Rapamycin was first identified as a natural product of the bacterium Streptomyces hygroscopicus in soil samples from Easter Island - famous for its impressive rock-carved human statues (Fig. 1). The compound was selected for inclusion in the ITP on the basis of its known property as an inhibitor of the kinase enzyme, target of rapamycin (TOR). TOR signalling has previously been linked to the ageing process in invertebrates2, 3, 4, 5, 6, but until now it had remained an open question as to whether TOR signalling also has a central role in mammalian ageing. The findings of Harrison et al.1 make TOR the first protein that has been shown to modulate lifespan in each of the four model organisms most commonly used to study ageing: yeast, worms, flies and mice7.
How does TOR activity influence ageing? Among other functions, TOR promotes translation of messenger RNA into protein by the ribosome, and inhibits a pathway that degrades cellular products in lysosomal vesicles (autophagy) - both of which have been implicated in ageing in invertebrate species7. Regulation of mRNA translation by TOR, in particular, has emerged as a lifespan-determining pathway that is highly conserved between yeast and the nematode worm Caenorhabditis elegans. In both species, mutations in targets of TOR, such as ribosomal S6 kinase (an enzyme involved in protein translation), several translation-initiation factors and multiple ribosomal proteins, increase lifespan8. In addition, TOR influences cell growth, cell-cycle progression, mitochondrial metabolism and insulin-like signalling. Untangling the relative contributions of each of these processes to the lifespan extension in mice conferred by rapamycin is likely to stimulate much interest during the next few years.

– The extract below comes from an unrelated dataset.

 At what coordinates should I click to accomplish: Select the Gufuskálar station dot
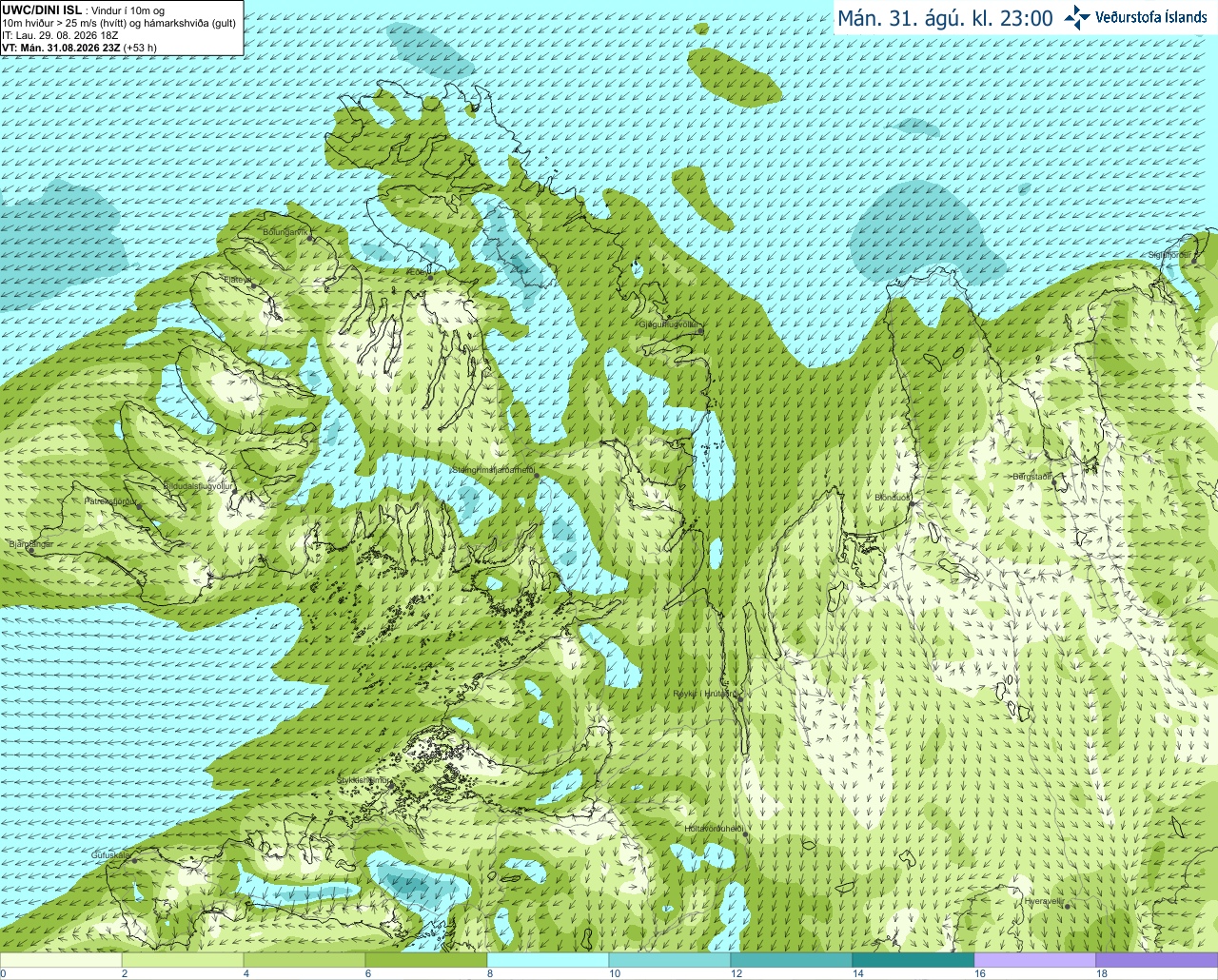pyautogui.click(x=134, y=860)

TOR signalling has also received attention for its role as a possible mediator of dietary restriction. This is defined as a reduction in nutrient availability without malnutrition, and has long been known to increase lifespan in species ranging from yeast to rodents7. TOR activity is reduced by dietary restriction, and genetic studies in invertebrate models have linked the inhibition of TOR to increased longevity by dietary restriction7. For example, a recent study in yeast showed that TOR inhibition increases the amounts of a nutritionally responsive transcriptional activator Gcn4, and demonstrated that this is required for full lifespan extension from dietary restriction9. Similarly, autophagy must be induced for lifespan to be extended by dietary restriction in C. elegans10.
On the basis of these studies, it is tempting to speculate that rapamycin may be functioning as a dietary-restriction mimetic - a small molecule that provides the benefits of dietary restriction without requiring a reduction in food intake. Like dietary restriction, TOR inhibition not only increases lifespan, but also confers protection in invertebrate and rodent models against age-associated disorders, including cardiovascular dysfunction, diet-induced obesity and cancer7. Cancer inhibition in particular is a hallmark of dietary restriction in rodents, and rapamycin analogues are already used clinically as a treatment for certain forms of cancer.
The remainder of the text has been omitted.